Stored records
===
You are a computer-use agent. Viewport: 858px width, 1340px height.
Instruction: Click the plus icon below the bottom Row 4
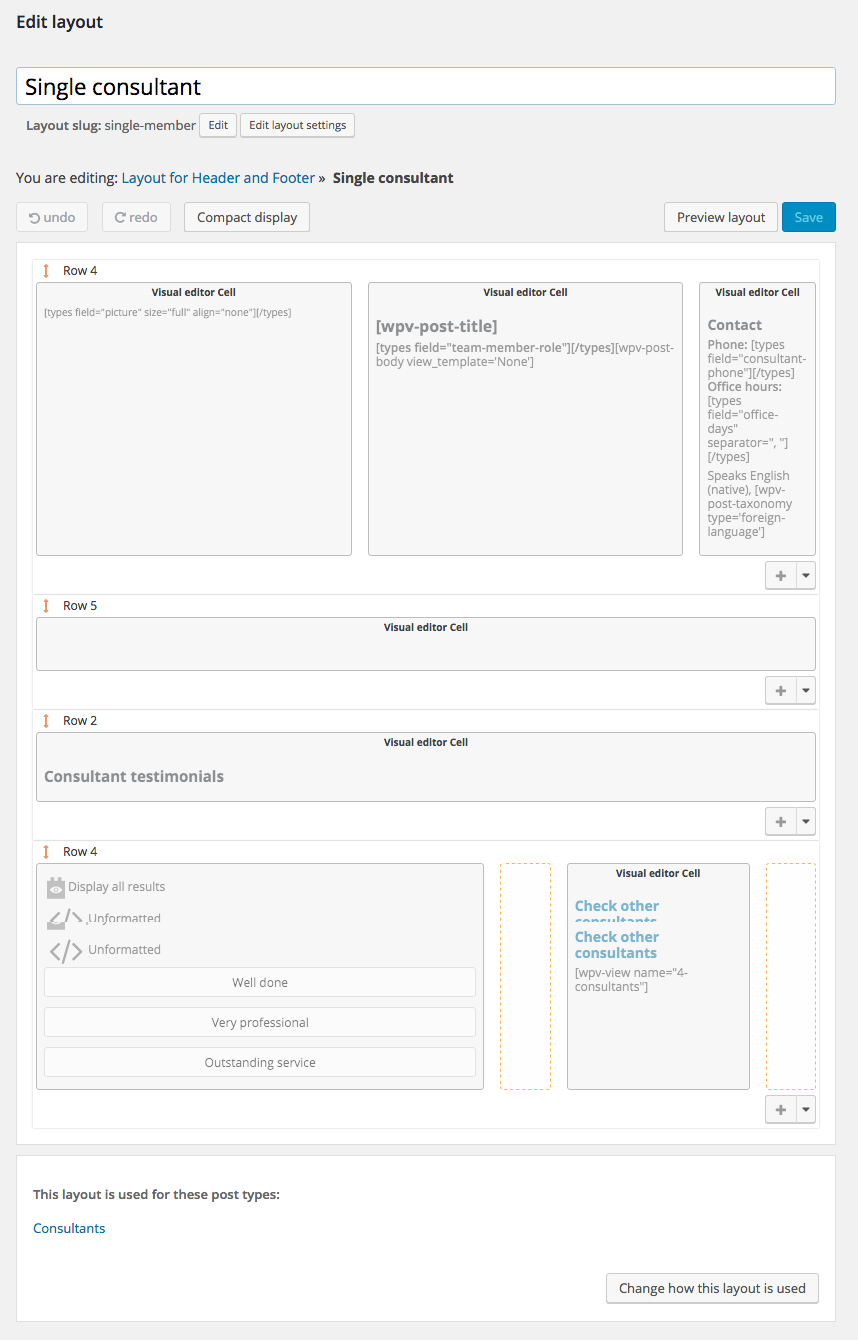[780, 1109]
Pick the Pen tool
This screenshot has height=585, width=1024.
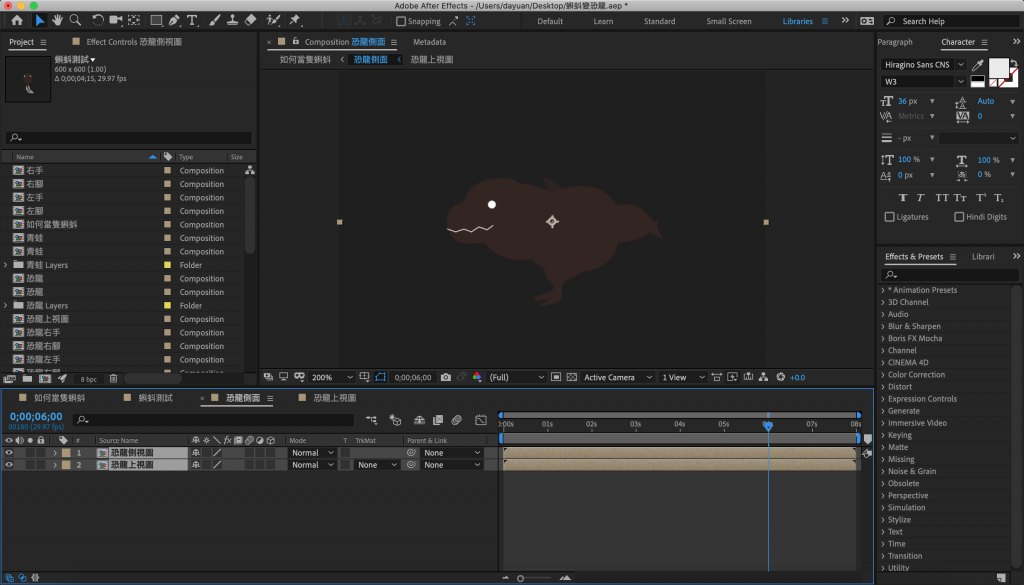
===
▶ [Task requirements]:
Reproduce every line of the listing above, instructions included, but scale each coordinate in the answers by 2.05 and round to whole numbers with halves rounded up. Omit the pictures from your output.

▶ [Written answer]:
You are a computer-use agent. Viewport: 858px width, 1340px height.
Instruction: Click the plus icon below the bottom Row 4
[1599, 2273]
Pick the Pen tool
This screenshot has height=585, width=1024.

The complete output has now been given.